[Entries on where items appear]
+++
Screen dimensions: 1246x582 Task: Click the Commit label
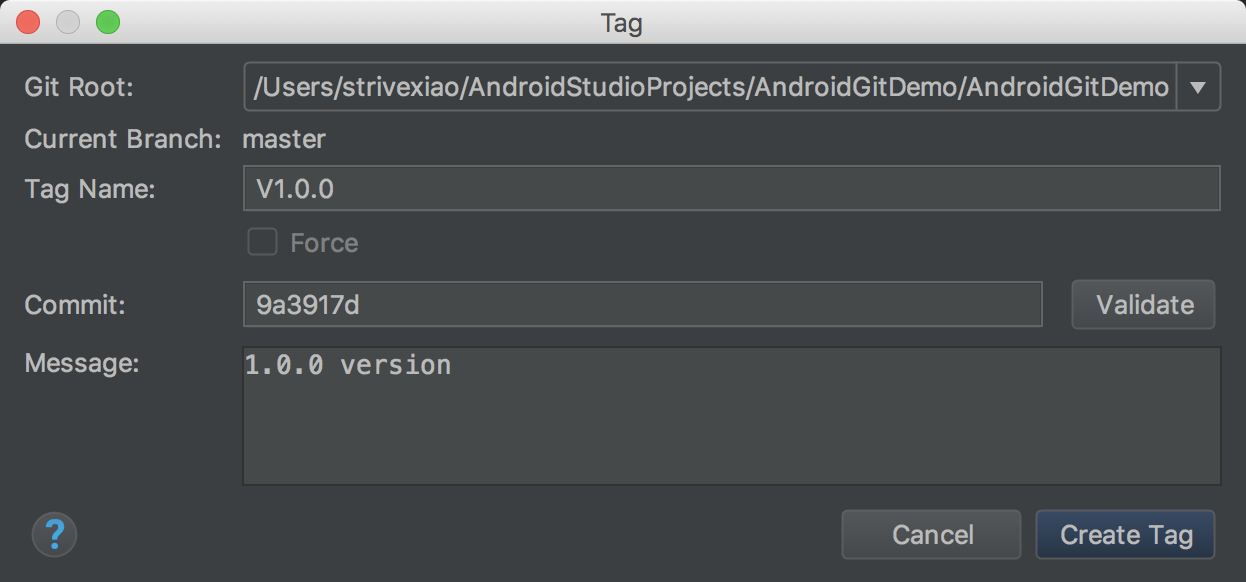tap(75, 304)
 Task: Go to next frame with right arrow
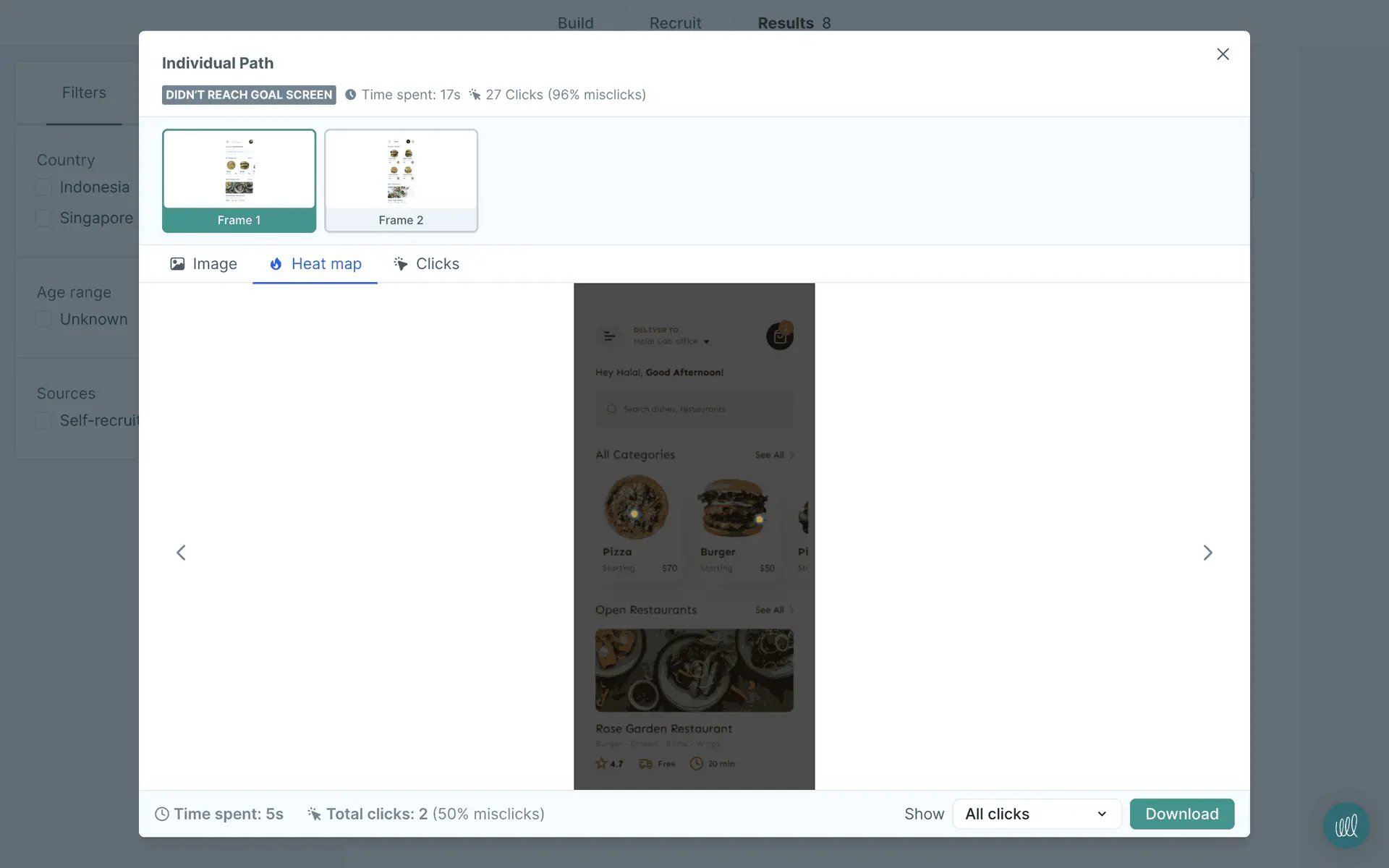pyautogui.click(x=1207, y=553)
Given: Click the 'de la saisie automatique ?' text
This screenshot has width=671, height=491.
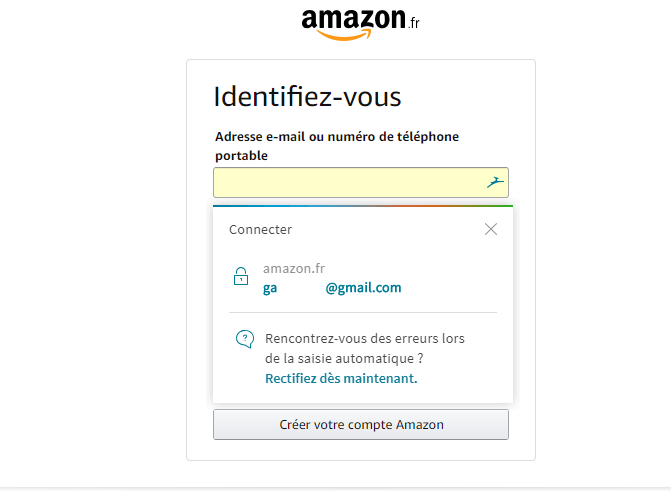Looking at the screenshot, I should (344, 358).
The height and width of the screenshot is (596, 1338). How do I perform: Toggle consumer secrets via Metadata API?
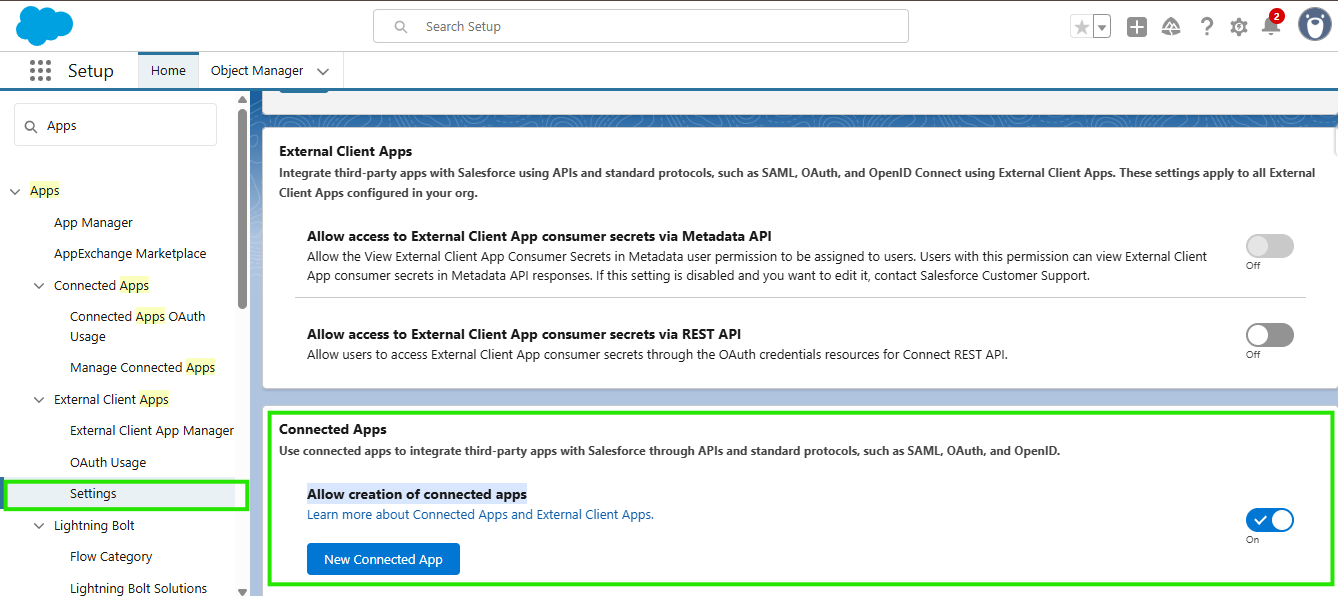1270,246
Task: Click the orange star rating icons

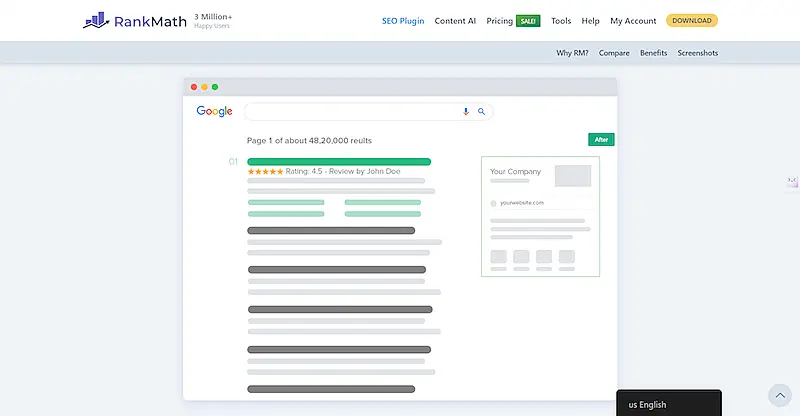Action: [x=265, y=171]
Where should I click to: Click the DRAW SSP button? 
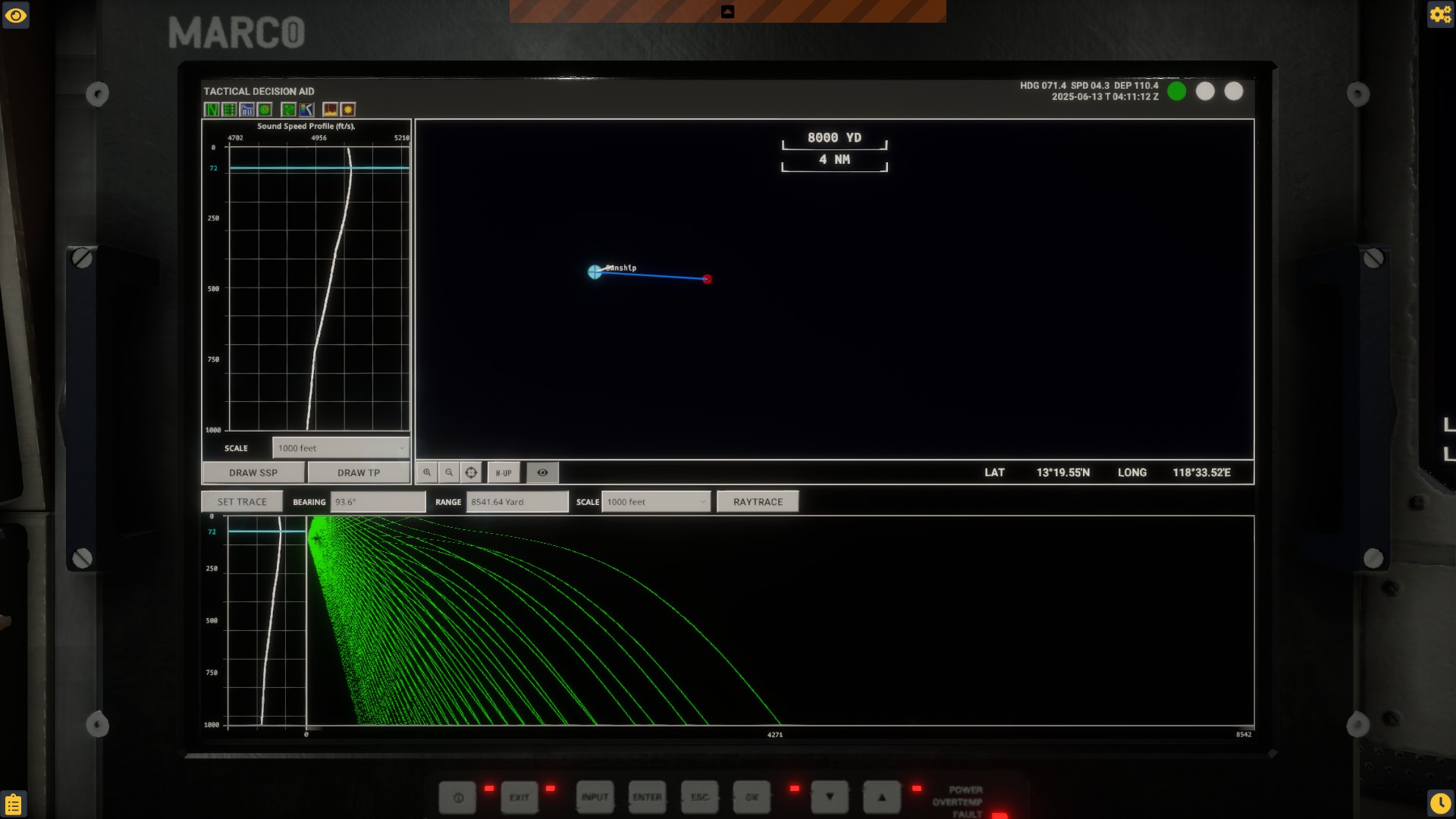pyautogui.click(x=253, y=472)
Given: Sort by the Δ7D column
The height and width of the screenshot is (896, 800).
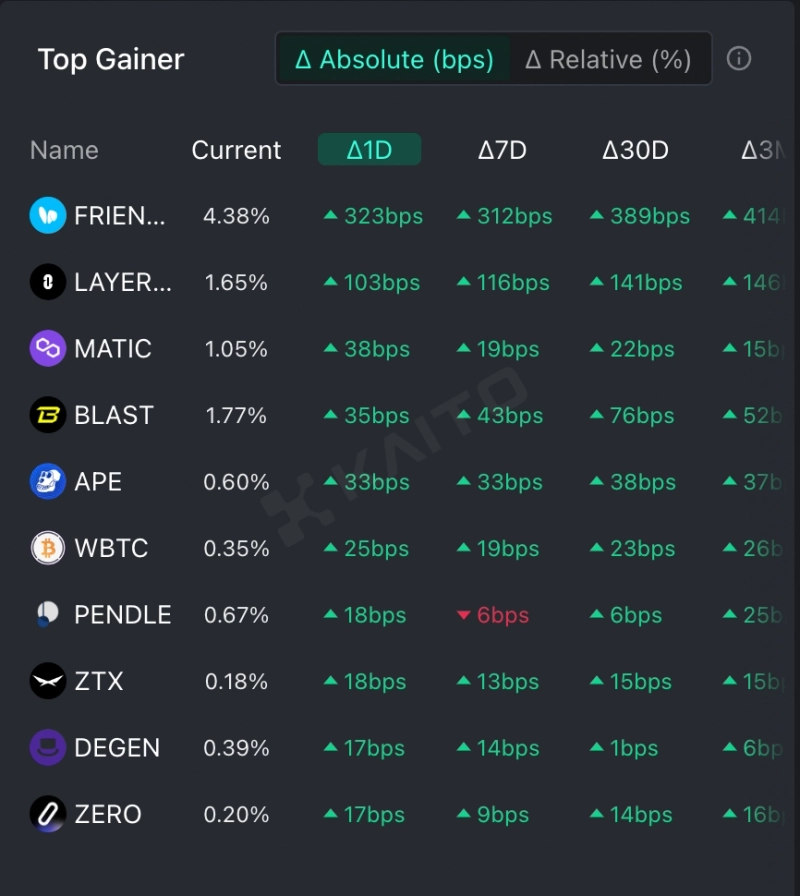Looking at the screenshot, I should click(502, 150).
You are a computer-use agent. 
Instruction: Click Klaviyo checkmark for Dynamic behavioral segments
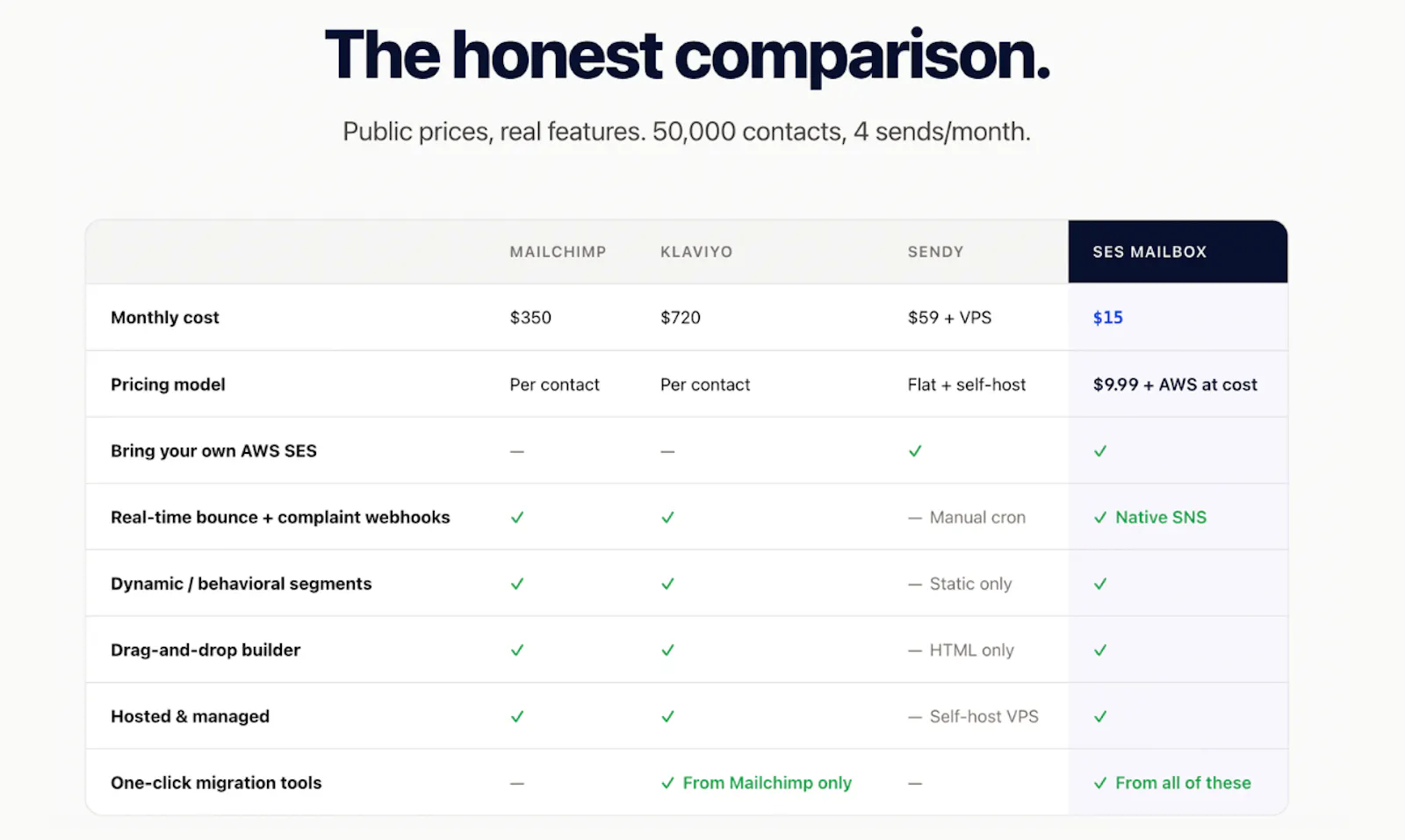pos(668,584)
+++
* **Stated exercise**
Repeat all of the material above word for word, leaving out the pictures.

* **Solution for this exercise**
Screen dimensions: 1246x582 Task: Click the Commit label
tap(75, 304)
 Task: Go to next frame with right arrow
pyautogui.click(x=1207, y=553)
Given: Click the 'de la saisie automatique ?' text
This screenshot has width=671, height=491.
Looking at the screenshot, I should (344, 358).
The height and width of the screenshot is (596, 1338). How do I perform: Toggle consumer secrets via Metadata API?
1270,246
Task: Click the orange star rating icons

Action: [x=265, y=171]
Where should I click to: Click the DRAW SSP button? 
pyautogui.click(x=253, y=472)
Given: Sort by the Δ7D column
The height and width of the screenshot is (896, 800).
Looking at the screenshot, I should click(502, 150).
You are a computer-use agent. 
Instruction: Click Klaviyo checkmark for Dynamic behavioral segments
pos(668,584)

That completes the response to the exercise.